ScraperXML (Open Source XML Web Scraper C# Library) please help verify my work... - Printable Version
+- XBMC Community Forum (http://forum.xbmc.org)
+-- Forum: Development (/forumdisplay.php?fid=32)
+--- Forum: Scraper Development (/forumdisplay.php?fid=60)
+--- Thread: ScraperXML (Open Source XML Web Scraper C# Library) please help verify my work... (/showthread.php?tid=50055)
- spiff - 2009-05-20 13:23
- Nicezia - 2009-05-20 14:33
I can honestly say i couldn't have done it without you spiff,
i did find one error in it, the function that i made to clean is getting out all the html entities, but not the nested tags (found thisout cause i tried to run a scraper i made in with my library on XBMC (the debugging messages for scrapers really helps)
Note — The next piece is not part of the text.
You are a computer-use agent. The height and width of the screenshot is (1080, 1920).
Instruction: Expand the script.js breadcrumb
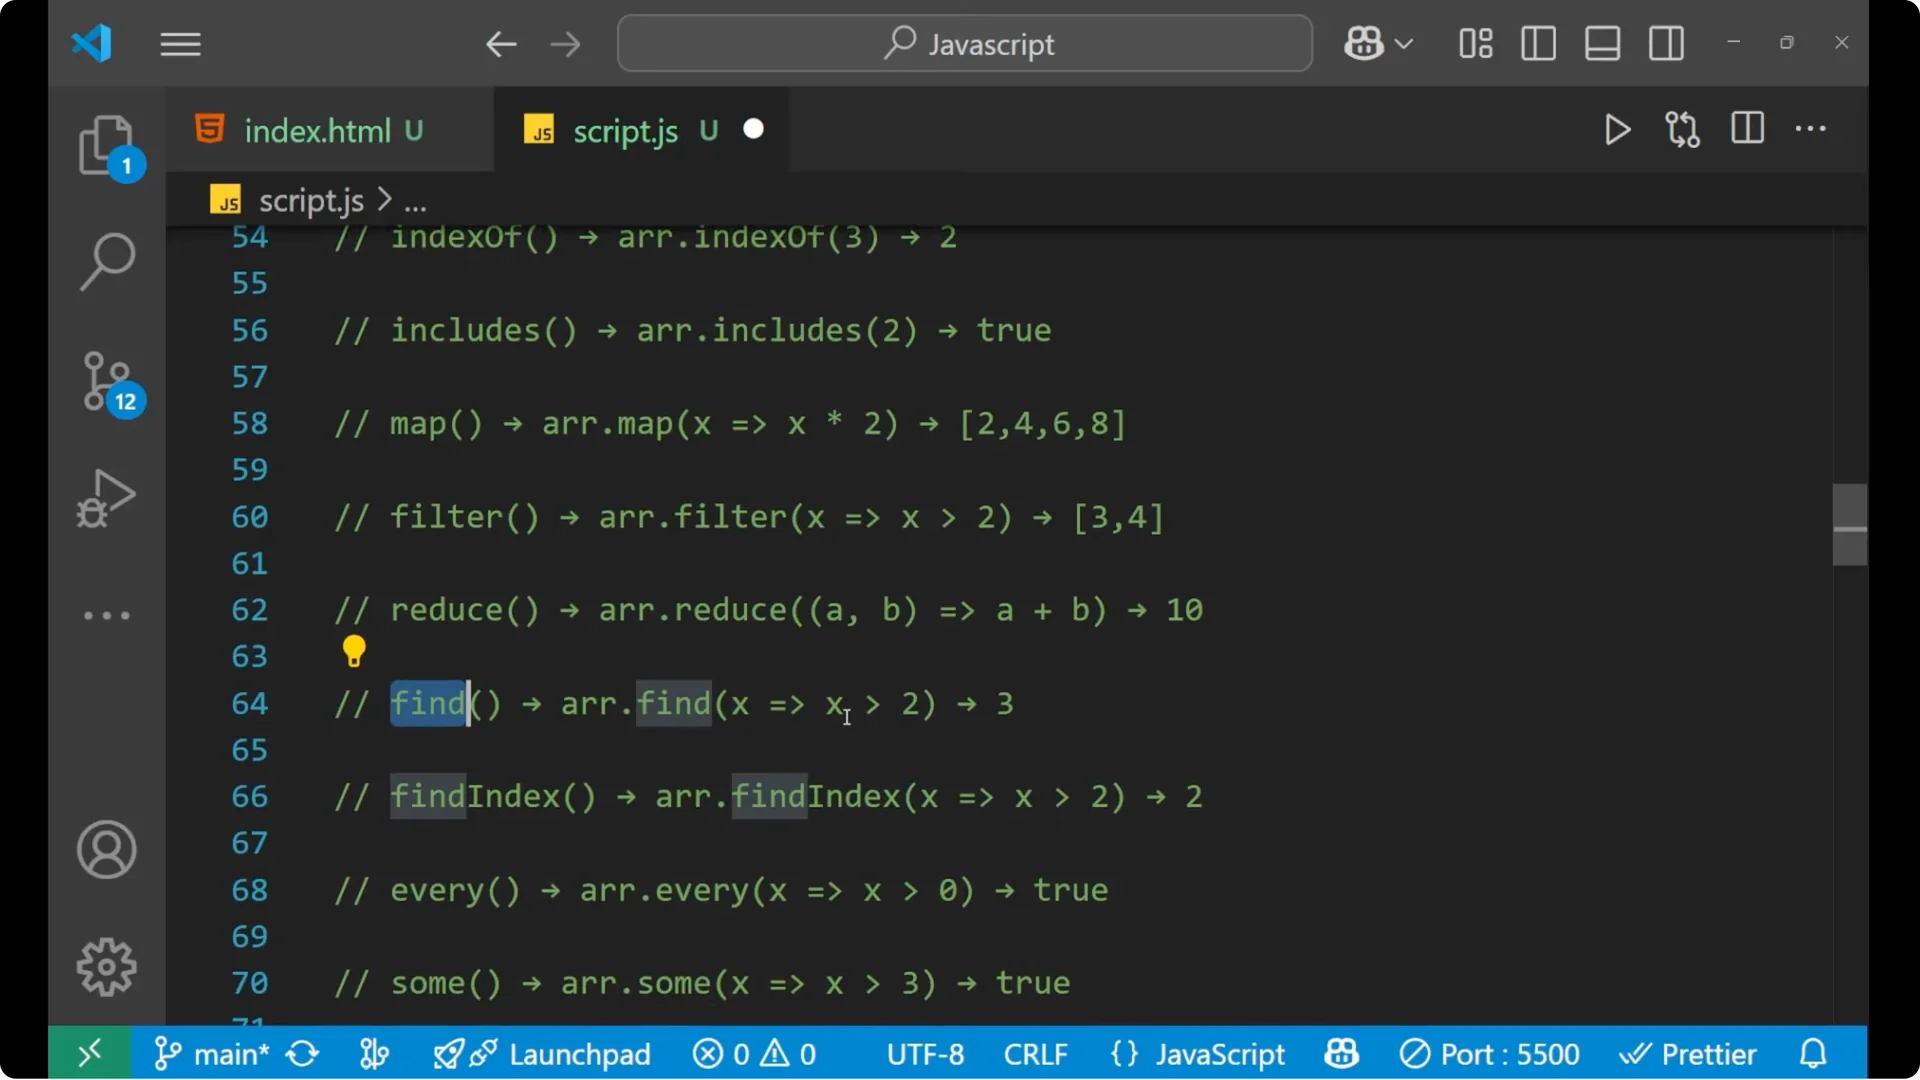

so i'm going to have to rewrite the function to remove tags
so version 1.1 soon to be released
And oh, i rewrote the Excalibur scraper, and its working perfectly now. and a few others that weren't working in XBMC for me.
Looking into info on post data now haven't run into a scraper that uses it yet, but I might as well go ahead and make sanctions for it... spoof is already supported.
- spiff - 2009-05-20 15:12
allmusic is a poster iirc. asiandb is a movie scraper posting
- Nicezia - 2009-05-20 16:03
Post method handled now, any other methods on downloading pages i need to know about that are supported in XBMC?
- spiff - 2009-05-20 16:05
nope, post and submit (i.e. no post) are the two forms we support
- Nicezia - 2009-05-20 16:18
good now i can move on to supporting TVShow scrapers
Then Music video scrapers
Then Music Scrapers
The hardest part is over now its just a matter of adding in the other functions and considerations for things other than movies
after that i'm going to start making custom scrapers for games, comics, books, magazines
(I'm quite ambitious)
- spiff - 2009-05-20 16:31
i'd do mvids first as that's pretty much identical to movies, the online part that is. the other part is just another function that is fed the filename.
- Nicezia - 2009-05-20 16:39
Allright i'll go with music vids next.
is there somewhere i could find a list of standard function in each scraper type and what the return data is supposed to look like (because i've already noticed TVShows has a completely different return format from movies in get search results)
- spiff - 2009-05-20 16:55
only documentation as ever when i do stuff is the source itself
the return format should be the same, maybe some diff attributes but it's all a basic <details><entity>..</entity></details> thingie. as "proof" of that, we have only one method that we use in XBMC itself.
- nul7 - 2009-05-20 17:36
Congrats on the release! Sorry I missed it last night.... ended up passing out during the movie. :/